— start of Stored data —

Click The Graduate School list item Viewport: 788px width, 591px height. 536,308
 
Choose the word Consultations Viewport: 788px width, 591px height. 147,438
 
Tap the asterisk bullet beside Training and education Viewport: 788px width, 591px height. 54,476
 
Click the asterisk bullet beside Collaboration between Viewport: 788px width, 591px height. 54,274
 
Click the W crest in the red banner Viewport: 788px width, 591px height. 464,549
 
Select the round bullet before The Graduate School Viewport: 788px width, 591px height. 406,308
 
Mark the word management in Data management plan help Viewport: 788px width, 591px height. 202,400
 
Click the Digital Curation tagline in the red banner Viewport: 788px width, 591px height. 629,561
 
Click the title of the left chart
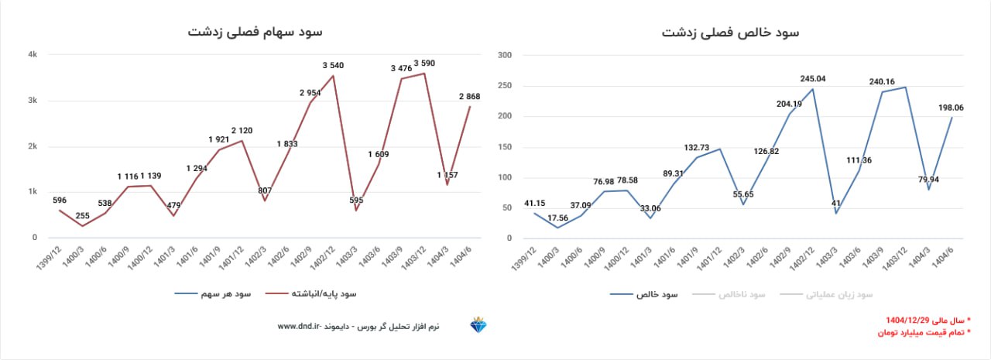point(255,32)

— end of Stored data —

Reproduce every one of the lines above word for word, leaving out the pictures.

The reply
Click The Graduate School list item Viewport: 788px width, 591px height. 536,308
 
Choose the word Consultations Viewport: 788px width, 591px height. 147,438
 
Tap the asterisk bullet beside Training and education Viewport: 788px width, 591px height. 54,476
 
Click the asterisk bullet beside Collaboration between Viewport: 788px width, 591px height. 54,274
 
Click the W crest in the red banner Viewport: 788px width, 591px height. 464,549
 
Select the round bullet before The Graduate School Viewport: 788px width, 591px height. 406,308
 
Mark the word management in Data management plan help Viewport: 788px width, 591px height. 202,400
 
Click the Digital Curation tagline in the red banner Viewport: 788px width, 591px height. 629,561
 
Click the title of the left chart
point(255,32)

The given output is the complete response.